Stated problem:
Render every line of the entries below as a JSON list of strings, one string per line, omitting blank lines.

Stored rows:
-*-

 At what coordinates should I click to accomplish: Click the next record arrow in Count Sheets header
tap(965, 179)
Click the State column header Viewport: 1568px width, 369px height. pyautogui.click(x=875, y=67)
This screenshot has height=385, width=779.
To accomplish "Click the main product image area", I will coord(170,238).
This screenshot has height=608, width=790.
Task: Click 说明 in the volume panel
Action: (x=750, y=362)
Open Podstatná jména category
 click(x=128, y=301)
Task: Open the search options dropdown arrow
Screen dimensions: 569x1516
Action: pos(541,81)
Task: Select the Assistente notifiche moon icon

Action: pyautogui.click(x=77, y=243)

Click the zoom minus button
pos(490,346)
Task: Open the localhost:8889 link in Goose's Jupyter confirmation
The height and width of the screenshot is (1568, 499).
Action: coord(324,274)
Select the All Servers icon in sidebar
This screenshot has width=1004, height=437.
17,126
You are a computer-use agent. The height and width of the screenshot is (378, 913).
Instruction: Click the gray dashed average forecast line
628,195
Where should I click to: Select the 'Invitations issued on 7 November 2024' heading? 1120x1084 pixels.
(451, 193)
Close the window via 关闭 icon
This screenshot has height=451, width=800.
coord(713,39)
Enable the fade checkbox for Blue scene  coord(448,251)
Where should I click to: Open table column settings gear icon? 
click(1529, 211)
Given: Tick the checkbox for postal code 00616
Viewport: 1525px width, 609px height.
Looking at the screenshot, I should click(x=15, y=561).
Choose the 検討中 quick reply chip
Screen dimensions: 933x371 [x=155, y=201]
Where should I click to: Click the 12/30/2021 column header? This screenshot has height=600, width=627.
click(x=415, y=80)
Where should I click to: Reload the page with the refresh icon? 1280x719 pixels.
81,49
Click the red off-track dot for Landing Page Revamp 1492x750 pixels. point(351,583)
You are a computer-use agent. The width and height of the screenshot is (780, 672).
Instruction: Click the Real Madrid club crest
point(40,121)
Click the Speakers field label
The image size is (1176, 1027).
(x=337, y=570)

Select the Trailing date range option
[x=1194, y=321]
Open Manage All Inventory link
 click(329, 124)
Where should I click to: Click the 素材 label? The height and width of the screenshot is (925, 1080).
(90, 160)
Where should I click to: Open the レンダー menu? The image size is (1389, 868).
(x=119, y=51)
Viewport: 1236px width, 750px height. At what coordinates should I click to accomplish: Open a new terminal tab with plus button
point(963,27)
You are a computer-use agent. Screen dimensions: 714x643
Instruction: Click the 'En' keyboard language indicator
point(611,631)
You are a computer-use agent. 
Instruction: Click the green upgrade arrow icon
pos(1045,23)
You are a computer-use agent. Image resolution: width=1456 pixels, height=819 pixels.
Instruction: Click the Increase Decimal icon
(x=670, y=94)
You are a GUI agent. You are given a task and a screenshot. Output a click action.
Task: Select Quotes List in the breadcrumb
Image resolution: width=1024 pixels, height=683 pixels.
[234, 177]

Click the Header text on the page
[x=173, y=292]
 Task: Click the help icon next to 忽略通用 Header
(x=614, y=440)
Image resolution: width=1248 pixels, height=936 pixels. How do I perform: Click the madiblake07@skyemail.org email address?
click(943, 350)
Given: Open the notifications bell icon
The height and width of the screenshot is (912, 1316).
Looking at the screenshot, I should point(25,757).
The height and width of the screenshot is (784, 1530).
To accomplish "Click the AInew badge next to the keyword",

-*-

Task answer:
[
  " At what coordinates should I click to accomplish: Click the next record arrow in Count Sheets header",
  "tap(965, 179)",
  "Click the State column header Viewport: 1568px width, 369px height. pyautogui.click(x=875, y=67)",
  "This screenshot has height=385, width=779.",
  "To accomplish \"Click the main product image area\", I will coord(170,238).",
  "This screenshot has height=608, width=790.",
  "Task: Click 说明 in the volume panel",
  "Action: (x=750, y=362)",
  "Open Podstatná jména category",
  " click(x=128, y=301)",
  "Task: Open the search options dropdown arrow",
  "Screen dimensions: 569x1516",
  "Action: pos(541,81)",
  "Task: Select the Assistente notifiche moon icon",
  "Action: pyautogui.click(x=77, y=243)",
  "Click the zoom minus button",
  "pos(490,346)",
  "Task: Open the localhost:8889 link in Goose's Jupyter confirmation",
  "The height and width of the screenshot is (1568, 499).",
  "Action: coord(324,274)",
  "Select the All Servers icon in sidebar",
  "This screenshot has width=1004, height=437.",
  "17,126",
  "You are a computer-use agent. The height and width of the screenshot is (378, 913).",
  "Instruction: Click the gray dashed average forecast line",
  "628,195",
  "Where should I click to: Select the 'Invitations issued on 7 November 2024' heading? 1120x1084 pixels.",
  "(451, 193)",
  "Close the window via 关闭 icon",
  "This screenshot has height=451, width=800.",
  "coord(713,39)",
  "Enable the fade checkbox for Blue scene  coord(448,251)",
  "Where should I click to: Open table column settings gear icon? ",
  "click(1529, 211)",
  "Given: Tick the checkbox for postal code 00616",
  "Viewport: 1525px width, 609px height.",
  "Looking at the screenshot, I should click(x=15, y=561).",
  "Choose the 検討中 quick reply chip",
  "Screen dimensions: 933x371 [x=155, y=201]",
  "Where should I click to: Click the 12/30/2021 column header? This screenshot has height=600, width=627.",
  "click(x=415, y=80)",
  "Where should I click to: Reload the page with the refresh icon? 1280x719 pixels.",
  "81,49",
  "Click the red off-track dot for Landing Page Revamp 1492x750 pixels. point(351,583)",
  "You are a computer-use agent. The width and height of the screenshot is (780, 672).",
  "Instruction: Click the Real Madrid club crest",
  "point(40,121)",
  "Click the Speakers field label",
  "The image size is (1176, 1027).",
  "(x=337, y=570)",
  "Select the Trailing date range option",
  "[x=1194, y=321]",
  "Open Manage All Inventory link",
  " click(329, 124)",
  "Where should I click to: Click the 素材 label? The height and width of the screenshot is (925, 1080).",
  "(90, 160)",
  "Where should I click to: Open the レンダー menu? The image size is (1389, 868).",
  "(x=119, y=51)",
  "Viewport: 1236px width, 750px height. At what coordinates should I click to accomplish: Open a new terminal tab with plus button",
  "point(963,27)",
  "You are a computer-use agent. Screen dimensions: 714x643",
  "Instruction: Click the 'En' keyboard language indicator",
  "point(611,631)",
  "You are a computer-use agent. ",
  "Instruction: Click the green upgrade arrow icon",
  "pos(1045,23)",
  "You are a computer-use agent. Image resolution: width=1456 pixels, height=819 pixels.",
  "Instruction: Click the Increase Decimal icon",
  "(x=670, y=94)",
  "You are a GUI agent. You are given a task and a screenshot. Output a click action.",
  "Task: Select Quotes List in the breadcrumb",
  "Image resolution: width=1024 pixels, height=683 pixels.",
  "[234, 177]",
  "Click the Header text on the page",
  "[x=173, y=292]",
  " Task: Click the help icon next to 忽略通用 Header",
  "(x=614, y=440)",
  "Image resolution: width=1248 pixels, height=936 pixels. How do I perform: Click the madiblake07@skyemail.org email address?",
  "click(943, 350)",
  "Given: Open the notifications bell icon",
  "The height and width of the screenshot is (912, 1316).",
  "Looking at the screenshot, I should point(25,757).",
  "The height and width of the screenshot is (784, 1530).",
  "To accomplish \"Click the AInew badge next to the keyword\","
]